Magistrate Judge Howard Lloyd engaged in very granular analysis of discovery requests for email messages in a wage and hour case. This type or analysis is a mainstay in many motions over discovery requests, but likely will be more common as Federal Courts conduct proportionality analysis.


The Court first summarized that Plaintiff’s Request for Production number 18, which sought all documents “regarding the acquisition of AT&T Language Line Services.” Van v. Language Line Servs. (N.D.Cal. Mar. 2, 2016, No. 14-cv-03791-LHK (HRL)) 2016 U.S. Dist. LEXIS 26440, at *12.

Judge Lloyd held the Defendants put this information at issue with their argument that the terms of the Plaintiff’s employment were altered by a past acquisition. Id. However, the Court limited the request to information that showed the specific acquisition altered the terms of the Plaintiff’s employment contract. Van, at *13.

Plaintiff’s Requests for Production 19, 23, and 24 all sought specific email regarding the Plaintiff’s employment history. The Court explained that those emails would likely have some probative value to the Plaintiff’s claims. Van, at *12. Judge Lloyd held under Rule 26(b)(1) that “the virtually non-existent burden of producing three specific emails is proportional to the evidentiary needs of this wage-and-hour case.” Id.

Bow Tie Thoughts

I believe that Federal Judges will be very hands-on applying proportionality analysis. That requires requesting parties to be able to effectively demonstrate the “value” of the requested information to a case. It also requires producing parties to demonstrate burden. This means requests for production should not be a matter of dart throwing. Moreover, producing parties cannot simply say, “producing is expensive” in an attempt to avoid discovery obligations.

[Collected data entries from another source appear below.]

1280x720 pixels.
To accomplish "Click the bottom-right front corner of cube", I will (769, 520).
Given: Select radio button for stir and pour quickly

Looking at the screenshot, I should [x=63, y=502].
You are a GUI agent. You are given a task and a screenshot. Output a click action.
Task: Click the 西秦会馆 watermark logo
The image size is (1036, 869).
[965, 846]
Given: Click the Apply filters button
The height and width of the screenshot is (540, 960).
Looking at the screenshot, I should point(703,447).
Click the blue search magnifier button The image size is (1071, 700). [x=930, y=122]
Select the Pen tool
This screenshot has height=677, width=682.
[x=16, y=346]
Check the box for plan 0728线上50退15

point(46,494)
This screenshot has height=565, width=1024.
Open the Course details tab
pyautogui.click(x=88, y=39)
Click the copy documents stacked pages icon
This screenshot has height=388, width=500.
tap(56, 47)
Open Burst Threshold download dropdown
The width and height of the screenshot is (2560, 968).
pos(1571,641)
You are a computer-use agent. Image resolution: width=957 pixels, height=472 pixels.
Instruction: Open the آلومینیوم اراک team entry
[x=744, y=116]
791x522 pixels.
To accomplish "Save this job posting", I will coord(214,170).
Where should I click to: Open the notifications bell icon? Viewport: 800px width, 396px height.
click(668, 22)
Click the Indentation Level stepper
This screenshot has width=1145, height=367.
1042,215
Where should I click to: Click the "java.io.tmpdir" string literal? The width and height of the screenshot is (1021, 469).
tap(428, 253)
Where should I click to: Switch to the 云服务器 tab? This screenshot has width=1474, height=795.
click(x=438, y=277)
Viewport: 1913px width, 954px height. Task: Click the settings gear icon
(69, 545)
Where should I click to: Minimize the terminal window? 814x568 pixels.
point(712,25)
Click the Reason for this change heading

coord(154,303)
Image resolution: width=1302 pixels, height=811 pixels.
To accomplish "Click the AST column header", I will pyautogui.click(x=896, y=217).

How can parties accomplish these realities? Both need to conduct effective reasonable inquiry into their case theories. That will most likely take shape with expert forensic reports, early case assessment, and effective document review. Lawyers will need to make clear arguments on why the requested information is needed; Lawyers objecting will need to do so with specificity. Both require analyzing the facts.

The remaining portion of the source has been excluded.